(Beginning of Exercise inputs)
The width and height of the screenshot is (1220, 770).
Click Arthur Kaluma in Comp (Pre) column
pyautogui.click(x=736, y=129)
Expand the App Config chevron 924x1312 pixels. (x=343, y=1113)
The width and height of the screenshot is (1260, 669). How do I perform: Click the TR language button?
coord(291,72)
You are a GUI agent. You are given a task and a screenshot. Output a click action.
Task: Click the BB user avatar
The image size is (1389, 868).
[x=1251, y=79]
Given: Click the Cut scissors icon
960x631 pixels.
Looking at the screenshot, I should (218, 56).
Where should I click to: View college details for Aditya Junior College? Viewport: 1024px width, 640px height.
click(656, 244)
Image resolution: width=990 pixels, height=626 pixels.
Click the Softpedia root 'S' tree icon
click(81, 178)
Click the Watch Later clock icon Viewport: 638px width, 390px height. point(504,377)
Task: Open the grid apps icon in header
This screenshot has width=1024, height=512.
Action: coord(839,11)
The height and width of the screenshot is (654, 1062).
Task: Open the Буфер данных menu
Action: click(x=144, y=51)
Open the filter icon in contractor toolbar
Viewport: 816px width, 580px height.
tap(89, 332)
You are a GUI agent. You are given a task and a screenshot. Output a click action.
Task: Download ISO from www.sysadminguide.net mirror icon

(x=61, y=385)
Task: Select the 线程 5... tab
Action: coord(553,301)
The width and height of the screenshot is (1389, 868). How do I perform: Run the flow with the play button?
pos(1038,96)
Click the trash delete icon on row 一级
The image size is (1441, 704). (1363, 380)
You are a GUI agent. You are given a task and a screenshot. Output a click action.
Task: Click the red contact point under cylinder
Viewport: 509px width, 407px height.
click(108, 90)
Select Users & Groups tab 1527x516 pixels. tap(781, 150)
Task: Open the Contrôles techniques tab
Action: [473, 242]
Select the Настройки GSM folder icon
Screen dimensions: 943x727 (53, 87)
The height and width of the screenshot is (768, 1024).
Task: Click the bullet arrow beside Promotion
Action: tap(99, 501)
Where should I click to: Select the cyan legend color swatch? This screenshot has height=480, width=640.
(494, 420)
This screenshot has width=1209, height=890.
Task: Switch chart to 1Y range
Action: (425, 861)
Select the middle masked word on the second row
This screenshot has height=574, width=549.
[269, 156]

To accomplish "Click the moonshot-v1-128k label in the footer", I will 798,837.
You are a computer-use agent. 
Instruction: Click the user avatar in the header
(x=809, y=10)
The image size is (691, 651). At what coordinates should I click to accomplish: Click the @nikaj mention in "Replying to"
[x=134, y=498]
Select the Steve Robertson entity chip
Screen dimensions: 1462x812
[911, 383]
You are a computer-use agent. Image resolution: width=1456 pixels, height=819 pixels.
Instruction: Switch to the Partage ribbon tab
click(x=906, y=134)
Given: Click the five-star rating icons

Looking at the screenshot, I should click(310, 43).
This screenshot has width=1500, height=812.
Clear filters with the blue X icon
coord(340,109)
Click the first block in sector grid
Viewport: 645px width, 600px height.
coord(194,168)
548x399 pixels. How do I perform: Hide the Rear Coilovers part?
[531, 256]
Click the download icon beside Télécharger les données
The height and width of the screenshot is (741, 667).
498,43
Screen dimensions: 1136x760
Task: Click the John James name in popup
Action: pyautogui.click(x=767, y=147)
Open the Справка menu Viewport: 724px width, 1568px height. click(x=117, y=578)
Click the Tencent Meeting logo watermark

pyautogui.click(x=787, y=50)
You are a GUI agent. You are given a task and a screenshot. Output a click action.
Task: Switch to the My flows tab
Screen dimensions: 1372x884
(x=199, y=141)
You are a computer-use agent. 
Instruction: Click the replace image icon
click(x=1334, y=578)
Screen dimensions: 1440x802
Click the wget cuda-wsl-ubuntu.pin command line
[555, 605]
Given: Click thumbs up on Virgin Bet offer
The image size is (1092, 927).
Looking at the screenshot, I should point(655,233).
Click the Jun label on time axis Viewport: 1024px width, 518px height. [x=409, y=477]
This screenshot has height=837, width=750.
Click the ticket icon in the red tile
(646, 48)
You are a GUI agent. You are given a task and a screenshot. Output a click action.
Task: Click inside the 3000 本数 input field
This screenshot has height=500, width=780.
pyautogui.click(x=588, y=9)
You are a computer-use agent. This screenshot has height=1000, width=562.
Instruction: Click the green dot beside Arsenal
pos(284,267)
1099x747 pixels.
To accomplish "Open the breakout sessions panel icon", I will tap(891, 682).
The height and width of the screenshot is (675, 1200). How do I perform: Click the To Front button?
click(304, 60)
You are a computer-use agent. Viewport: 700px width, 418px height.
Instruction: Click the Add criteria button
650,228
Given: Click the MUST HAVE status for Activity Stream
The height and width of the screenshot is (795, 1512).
(End of Exercise inputs)
What is needed —
Set down the lines of the records exactly, from the first one through the line containing "Expand the App", and add nothing else.

Result —
The width and height of the screenshot is (1220, 770).
Click Arthur Kaluma in Comp (Pre) column
pyautogui.click(x=736, y=129)
Expand the App Config chevron 924x1312 pixels. (x=343, y=1113)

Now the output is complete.